[Start]
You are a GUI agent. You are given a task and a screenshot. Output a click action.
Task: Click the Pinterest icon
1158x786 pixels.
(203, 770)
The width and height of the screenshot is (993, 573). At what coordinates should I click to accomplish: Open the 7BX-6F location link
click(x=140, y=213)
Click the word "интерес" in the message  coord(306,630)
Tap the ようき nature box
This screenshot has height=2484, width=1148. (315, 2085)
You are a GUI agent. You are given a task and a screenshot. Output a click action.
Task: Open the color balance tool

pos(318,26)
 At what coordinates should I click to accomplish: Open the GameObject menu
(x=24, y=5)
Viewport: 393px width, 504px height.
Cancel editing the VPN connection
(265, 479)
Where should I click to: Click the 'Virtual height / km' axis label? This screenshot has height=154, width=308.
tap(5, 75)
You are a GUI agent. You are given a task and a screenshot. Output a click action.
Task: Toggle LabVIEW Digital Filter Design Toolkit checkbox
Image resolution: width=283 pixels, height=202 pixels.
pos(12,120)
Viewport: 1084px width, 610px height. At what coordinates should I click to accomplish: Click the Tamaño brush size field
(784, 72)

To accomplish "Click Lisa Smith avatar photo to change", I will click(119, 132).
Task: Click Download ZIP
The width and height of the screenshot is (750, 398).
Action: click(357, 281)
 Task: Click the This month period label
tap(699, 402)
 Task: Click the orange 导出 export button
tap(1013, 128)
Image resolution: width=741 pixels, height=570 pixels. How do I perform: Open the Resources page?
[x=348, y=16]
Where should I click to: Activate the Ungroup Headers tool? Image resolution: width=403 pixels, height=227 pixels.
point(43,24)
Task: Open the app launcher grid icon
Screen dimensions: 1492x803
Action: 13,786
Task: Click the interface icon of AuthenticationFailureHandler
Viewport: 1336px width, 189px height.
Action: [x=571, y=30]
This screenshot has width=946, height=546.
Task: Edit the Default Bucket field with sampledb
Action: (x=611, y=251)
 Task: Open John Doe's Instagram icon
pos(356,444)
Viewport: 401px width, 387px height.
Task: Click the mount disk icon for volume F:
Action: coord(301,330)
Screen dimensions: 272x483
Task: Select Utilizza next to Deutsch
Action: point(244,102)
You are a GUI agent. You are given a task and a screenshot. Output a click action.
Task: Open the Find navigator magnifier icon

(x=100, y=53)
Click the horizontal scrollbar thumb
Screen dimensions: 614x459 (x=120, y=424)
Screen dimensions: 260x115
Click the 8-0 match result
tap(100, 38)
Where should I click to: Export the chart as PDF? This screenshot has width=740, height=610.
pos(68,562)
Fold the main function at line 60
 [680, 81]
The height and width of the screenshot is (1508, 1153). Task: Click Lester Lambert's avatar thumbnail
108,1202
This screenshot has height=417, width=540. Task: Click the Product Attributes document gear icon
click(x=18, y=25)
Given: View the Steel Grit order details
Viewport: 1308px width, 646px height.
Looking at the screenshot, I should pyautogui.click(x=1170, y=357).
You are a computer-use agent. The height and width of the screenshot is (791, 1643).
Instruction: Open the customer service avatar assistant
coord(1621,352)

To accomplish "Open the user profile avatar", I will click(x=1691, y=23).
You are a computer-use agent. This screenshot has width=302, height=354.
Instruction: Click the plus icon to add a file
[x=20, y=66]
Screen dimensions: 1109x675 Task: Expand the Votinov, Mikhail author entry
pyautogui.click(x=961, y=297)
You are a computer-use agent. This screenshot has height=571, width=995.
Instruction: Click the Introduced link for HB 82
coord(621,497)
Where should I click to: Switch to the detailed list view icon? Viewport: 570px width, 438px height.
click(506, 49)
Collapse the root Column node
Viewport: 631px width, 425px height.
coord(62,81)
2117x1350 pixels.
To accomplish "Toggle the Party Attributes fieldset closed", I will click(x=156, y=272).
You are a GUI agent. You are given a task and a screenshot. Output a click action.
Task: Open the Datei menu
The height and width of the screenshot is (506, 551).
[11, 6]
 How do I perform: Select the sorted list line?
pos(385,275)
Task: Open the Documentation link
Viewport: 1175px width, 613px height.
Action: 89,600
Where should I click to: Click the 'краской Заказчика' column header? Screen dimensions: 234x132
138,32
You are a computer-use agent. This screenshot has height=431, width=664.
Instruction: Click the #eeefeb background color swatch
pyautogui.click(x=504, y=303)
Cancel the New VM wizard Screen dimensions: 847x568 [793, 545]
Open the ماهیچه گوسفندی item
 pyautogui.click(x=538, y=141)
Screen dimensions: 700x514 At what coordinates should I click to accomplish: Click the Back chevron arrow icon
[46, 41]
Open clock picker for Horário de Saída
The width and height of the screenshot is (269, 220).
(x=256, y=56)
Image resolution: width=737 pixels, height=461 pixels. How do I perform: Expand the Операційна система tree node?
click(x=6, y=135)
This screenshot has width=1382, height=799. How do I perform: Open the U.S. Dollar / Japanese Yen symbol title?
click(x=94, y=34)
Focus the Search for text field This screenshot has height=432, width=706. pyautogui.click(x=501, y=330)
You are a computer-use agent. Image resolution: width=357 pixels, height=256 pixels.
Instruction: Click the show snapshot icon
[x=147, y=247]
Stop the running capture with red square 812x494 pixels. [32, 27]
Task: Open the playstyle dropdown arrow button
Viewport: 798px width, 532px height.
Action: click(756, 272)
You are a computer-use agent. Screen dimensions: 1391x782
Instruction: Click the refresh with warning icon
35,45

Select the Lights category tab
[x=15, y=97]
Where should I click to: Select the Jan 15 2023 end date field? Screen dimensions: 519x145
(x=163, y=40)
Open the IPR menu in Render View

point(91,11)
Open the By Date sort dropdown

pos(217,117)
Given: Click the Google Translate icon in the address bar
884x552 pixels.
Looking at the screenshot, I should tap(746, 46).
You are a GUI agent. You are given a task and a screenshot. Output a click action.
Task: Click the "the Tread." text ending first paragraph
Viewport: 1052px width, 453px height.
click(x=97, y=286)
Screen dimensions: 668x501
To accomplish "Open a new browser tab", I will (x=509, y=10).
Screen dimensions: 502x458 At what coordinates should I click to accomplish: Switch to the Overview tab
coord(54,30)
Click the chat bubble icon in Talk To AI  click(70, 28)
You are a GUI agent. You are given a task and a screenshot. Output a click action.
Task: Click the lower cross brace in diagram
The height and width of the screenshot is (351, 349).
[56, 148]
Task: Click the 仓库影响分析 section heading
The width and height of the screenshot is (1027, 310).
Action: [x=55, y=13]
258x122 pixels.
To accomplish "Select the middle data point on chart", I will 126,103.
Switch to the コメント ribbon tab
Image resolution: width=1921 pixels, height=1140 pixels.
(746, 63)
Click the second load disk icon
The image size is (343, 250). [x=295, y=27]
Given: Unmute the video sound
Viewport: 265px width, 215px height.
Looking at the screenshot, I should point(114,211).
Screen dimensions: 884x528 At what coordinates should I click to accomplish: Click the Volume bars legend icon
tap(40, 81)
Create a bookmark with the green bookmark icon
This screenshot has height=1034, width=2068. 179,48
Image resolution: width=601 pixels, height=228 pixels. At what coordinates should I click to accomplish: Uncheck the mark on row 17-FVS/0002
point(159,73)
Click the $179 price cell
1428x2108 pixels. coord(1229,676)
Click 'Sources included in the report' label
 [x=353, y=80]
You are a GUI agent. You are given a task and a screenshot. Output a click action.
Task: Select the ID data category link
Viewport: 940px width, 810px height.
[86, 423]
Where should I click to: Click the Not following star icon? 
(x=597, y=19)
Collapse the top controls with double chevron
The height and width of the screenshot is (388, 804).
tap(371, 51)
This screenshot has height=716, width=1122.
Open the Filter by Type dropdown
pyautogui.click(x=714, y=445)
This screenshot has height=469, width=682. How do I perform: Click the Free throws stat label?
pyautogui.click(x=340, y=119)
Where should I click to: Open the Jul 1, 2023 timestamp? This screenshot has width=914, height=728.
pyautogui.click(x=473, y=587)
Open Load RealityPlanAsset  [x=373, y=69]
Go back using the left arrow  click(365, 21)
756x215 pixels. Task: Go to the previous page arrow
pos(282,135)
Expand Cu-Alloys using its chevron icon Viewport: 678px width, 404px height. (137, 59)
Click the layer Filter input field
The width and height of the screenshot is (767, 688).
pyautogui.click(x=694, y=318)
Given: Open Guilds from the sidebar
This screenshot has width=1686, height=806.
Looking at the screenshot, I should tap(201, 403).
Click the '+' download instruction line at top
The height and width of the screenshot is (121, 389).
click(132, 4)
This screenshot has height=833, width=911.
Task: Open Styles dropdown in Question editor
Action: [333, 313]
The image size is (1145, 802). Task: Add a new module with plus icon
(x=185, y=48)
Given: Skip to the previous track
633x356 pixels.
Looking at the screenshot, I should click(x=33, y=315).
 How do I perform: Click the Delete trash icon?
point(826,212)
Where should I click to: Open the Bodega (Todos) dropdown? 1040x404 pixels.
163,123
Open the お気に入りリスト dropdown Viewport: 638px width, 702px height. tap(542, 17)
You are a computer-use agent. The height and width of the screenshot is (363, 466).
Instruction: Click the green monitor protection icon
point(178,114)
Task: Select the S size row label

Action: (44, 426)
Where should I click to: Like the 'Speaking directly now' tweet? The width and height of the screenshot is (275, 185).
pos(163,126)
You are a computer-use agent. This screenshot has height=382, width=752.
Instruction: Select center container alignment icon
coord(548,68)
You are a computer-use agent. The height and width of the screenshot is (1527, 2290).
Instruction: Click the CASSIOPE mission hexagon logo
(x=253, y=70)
[End]
Written request
Update the stretch from the line containing "Task: Open the app launcher grid icon" through the line containing "will click(x=1691, y=23)." by replacing "avatar" with "profile picture", leaving everything else unchanged. Return only those lines.

Task answer
Task: Open the app launcher grid icon
Screen dimensions: 1492x803
Action: 13,786
Task: Click the interface icon of AuthenticationFailureHandler
Viewport: 1336px width, 189px height.
Action: [x=571, y=30]
This screenshot has width=946, height=546.
Task: Edit the Default Bucket field with sampledb
Action: (x=611, y=251)
 Task: Open John Doe's Instagram icon
pos(356,444)
Viewport: 401px width, 387px height.
Task: Click the mount disk icon for volume F:
Action: coord(301,330)
Screen dimensions: 272x483
Task: Select Utilizza next to Deutsch
Action: point(244,102)
You are a GUI agent. You are given a task and a screenshot. Output a click action.
Task: Open the Find navigator magnifier icon

(x=100, y=53)
Click the horizontal scrollbar thumb
Screen dimensions: 614x459 (x=120, y=424)
Screen dimensions: 260x115
Click the 8-0 match result
tap(100, 38)
Where should I click to: Export the chart as PDF? This screenshot has width=740, height=610.
pos(68,562)
Fold the main function at line 60
 [680, 81]
The height and width of the screenshot is (1508, 1153). Task: Click Lester Lambert's profile picture thumbnail
108,1202
This screenshot has height=417, width=540. Task: Click the Product Attributes document gear icon
click(x=18, y=25)
Given: View the Steel Grit order details
Viewport: 1308px width, 646px height.
Looking at the screenshot, I should pyautogui.click(x=1170, y=357).
You are a computer-use agent. The height and width of the screenshot is (791, 1643).
Instruction: Open the customer service profile picture assistant
coord(1621,352)

To accomplish "Open the user profile profile picture", I will click(x=1691, y=23).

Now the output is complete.